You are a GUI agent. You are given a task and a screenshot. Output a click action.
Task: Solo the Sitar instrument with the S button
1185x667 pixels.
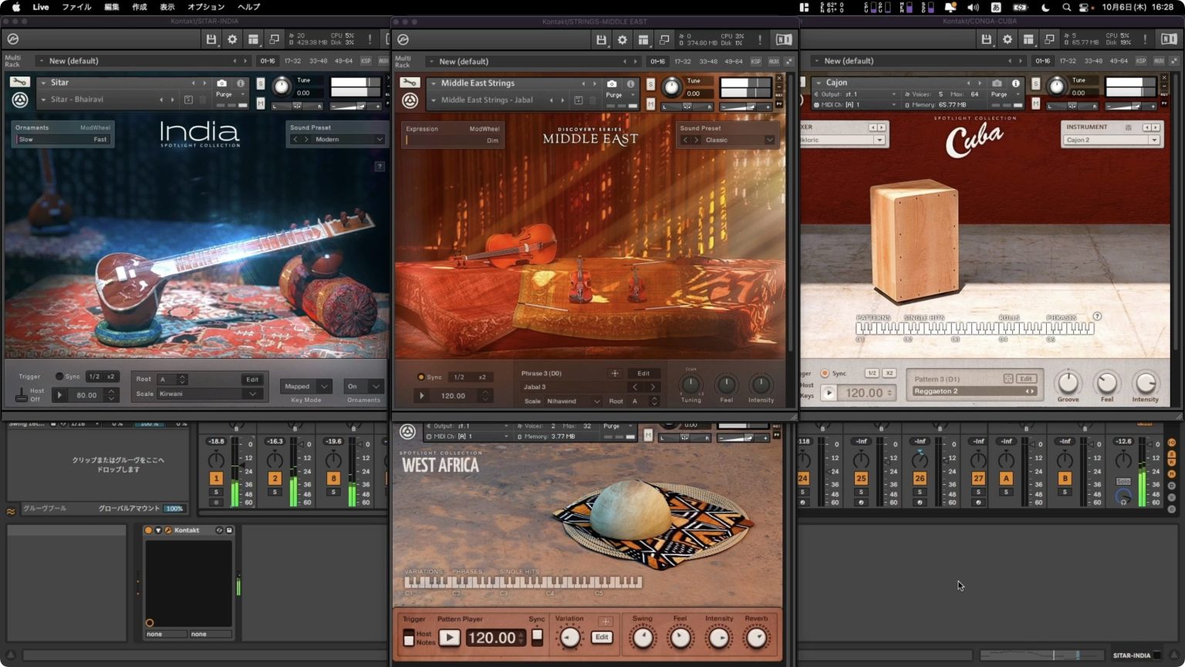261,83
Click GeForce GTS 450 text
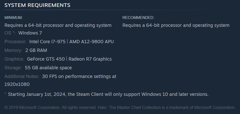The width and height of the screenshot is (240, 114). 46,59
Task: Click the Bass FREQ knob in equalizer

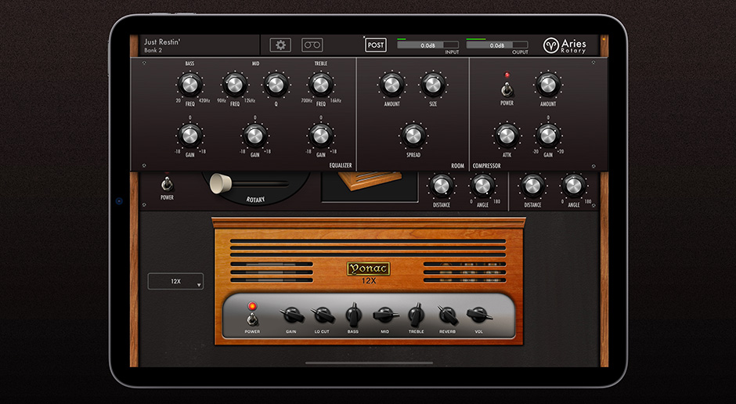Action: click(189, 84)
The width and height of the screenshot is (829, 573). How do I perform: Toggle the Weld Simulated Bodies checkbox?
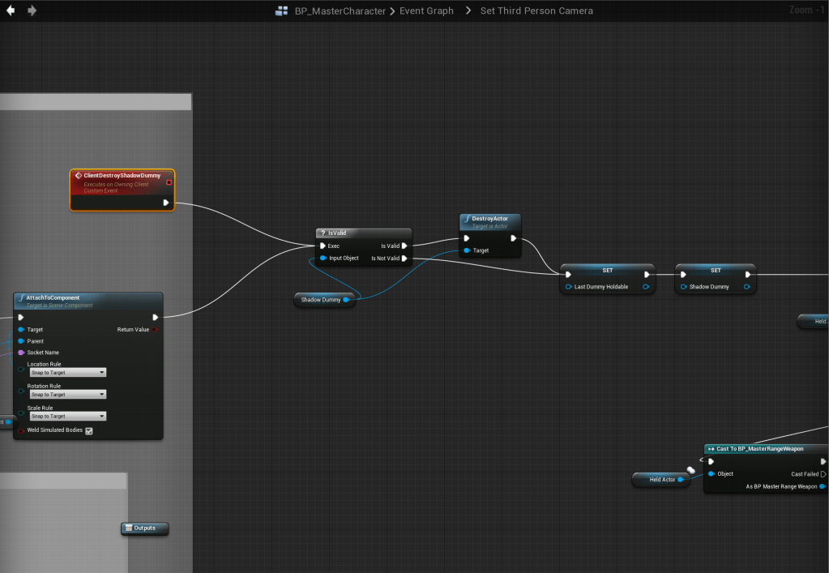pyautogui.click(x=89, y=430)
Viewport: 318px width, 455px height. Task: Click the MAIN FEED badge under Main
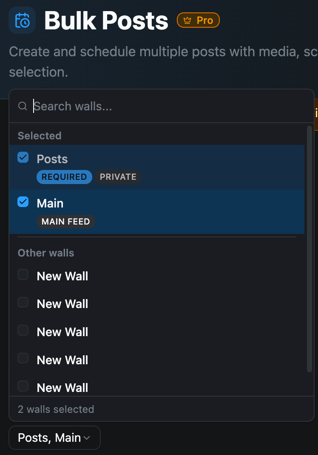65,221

──────

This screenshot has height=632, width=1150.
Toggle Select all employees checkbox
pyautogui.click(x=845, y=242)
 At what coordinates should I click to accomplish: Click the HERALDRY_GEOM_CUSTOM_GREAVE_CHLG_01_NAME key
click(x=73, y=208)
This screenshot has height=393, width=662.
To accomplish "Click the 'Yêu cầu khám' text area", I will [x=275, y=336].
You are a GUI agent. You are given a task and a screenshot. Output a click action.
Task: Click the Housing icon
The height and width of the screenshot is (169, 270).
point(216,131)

──────

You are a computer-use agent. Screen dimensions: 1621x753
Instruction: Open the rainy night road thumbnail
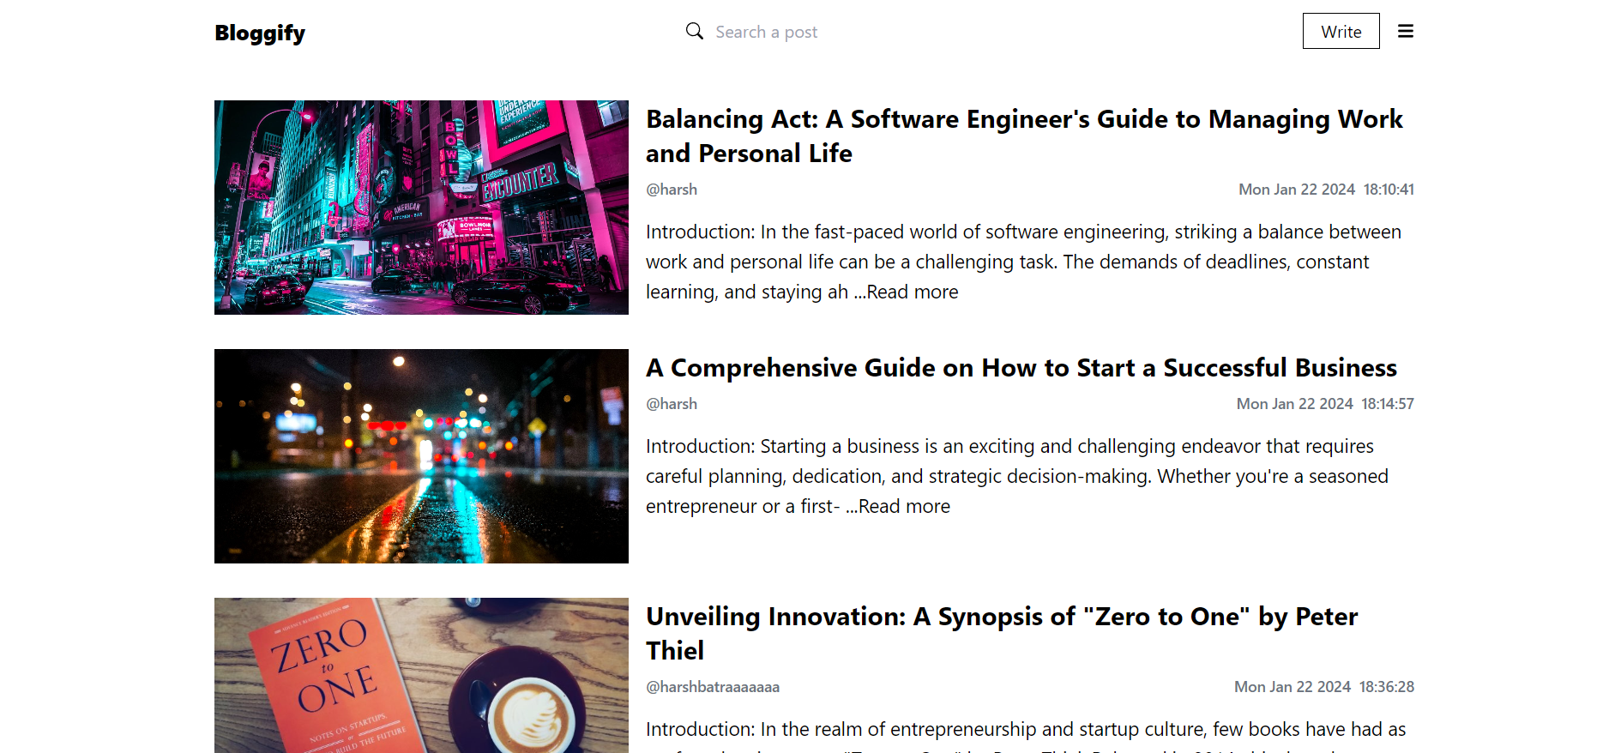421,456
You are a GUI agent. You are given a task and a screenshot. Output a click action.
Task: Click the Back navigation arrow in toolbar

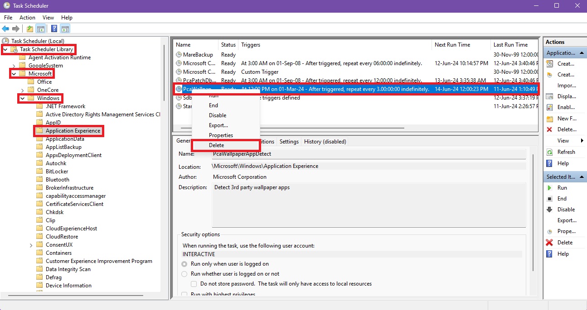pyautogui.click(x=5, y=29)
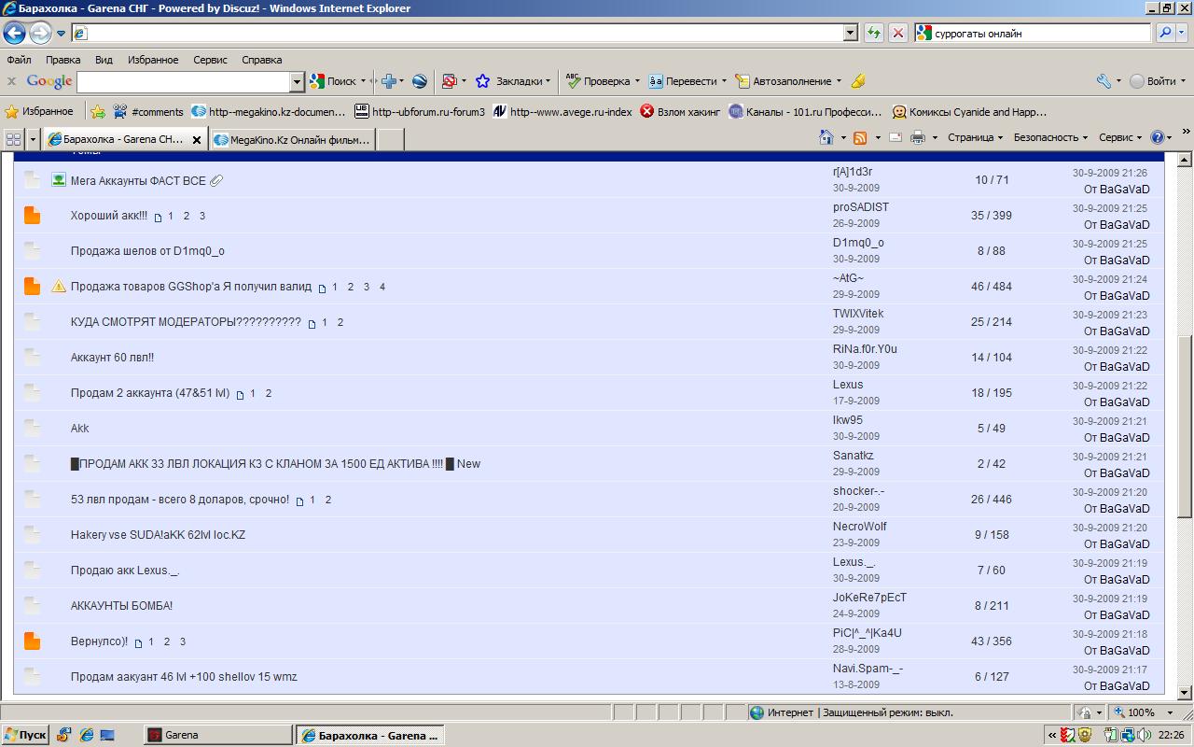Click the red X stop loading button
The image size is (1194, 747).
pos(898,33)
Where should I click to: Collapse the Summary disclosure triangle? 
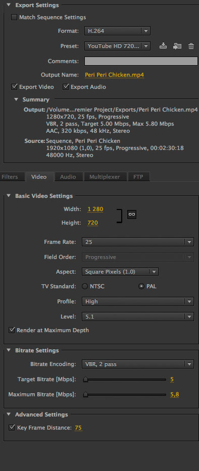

──────

◆ Instructions to follow ◆
What are the lines above from the one with "Task: Click the Back" to the one with "Where should I", both included? Reproduce them exactly, without pictures.

◆ Result of this task ◆
Task: Click the Back navigation arrow in toolbar

pyautogui.click(x=5, y=29)
Click the red X stop loading button
The image size is (1194, 747).
pos(898,33)
Where should I click to: Collapse the Summary disclosure triangle? 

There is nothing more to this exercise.